Your instructions: Wherever the string "agent" shows up in the records below, return that line.

Information provided:
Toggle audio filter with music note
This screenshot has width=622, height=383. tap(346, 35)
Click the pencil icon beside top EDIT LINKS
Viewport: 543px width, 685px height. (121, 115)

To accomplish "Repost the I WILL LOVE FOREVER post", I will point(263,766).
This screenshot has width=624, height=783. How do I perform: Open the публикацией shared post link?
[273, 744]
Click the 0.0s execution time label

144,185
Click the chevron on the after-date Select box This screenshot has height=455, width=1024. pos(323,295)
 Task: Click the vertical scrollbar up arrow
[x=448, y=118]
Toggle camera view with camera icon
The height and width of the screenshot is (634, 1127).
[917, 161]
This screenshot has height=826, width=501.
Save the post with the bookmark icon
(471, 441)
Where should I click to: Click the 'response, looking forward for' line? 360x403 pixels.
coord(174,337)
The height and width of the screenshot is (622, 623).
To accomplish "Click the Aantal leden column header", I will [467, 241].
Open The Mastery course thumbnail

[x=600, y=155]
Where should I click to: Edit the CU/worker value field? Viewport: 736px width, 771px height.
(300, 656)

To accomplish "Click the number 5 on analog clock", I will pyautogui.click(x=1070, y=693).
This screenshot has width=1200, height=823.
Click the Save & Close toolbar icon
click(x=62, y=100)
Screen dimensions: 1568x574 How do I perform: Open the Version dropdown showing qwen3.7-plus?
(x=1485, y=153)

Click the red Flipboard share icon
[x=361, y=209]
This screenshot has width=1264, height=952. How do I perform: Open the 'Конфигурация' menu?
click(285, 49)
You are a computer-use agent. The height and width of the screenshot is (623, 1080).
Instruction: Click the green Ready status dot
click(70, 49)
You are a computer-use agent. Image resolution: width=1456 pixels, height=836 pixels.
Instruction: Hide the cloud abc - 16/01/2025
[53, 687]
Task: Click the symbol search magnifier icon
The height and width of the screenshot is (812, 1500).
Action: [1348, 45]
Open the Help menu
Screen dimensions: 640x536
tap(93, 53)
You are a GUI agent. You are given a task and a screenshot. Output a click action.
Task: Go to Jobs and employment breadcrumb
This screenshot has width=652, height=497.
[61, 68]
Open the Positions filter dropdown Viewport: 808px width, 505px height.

Solution for this task:
You are a computer-use agent. The height and width of the screenshot is (623, 1080).
You are a computer-use agent. Image resolution: width=1456 pixels, height=836 pixels.
You are a GUI agent. You are given a task and a screenshot. Output a click action.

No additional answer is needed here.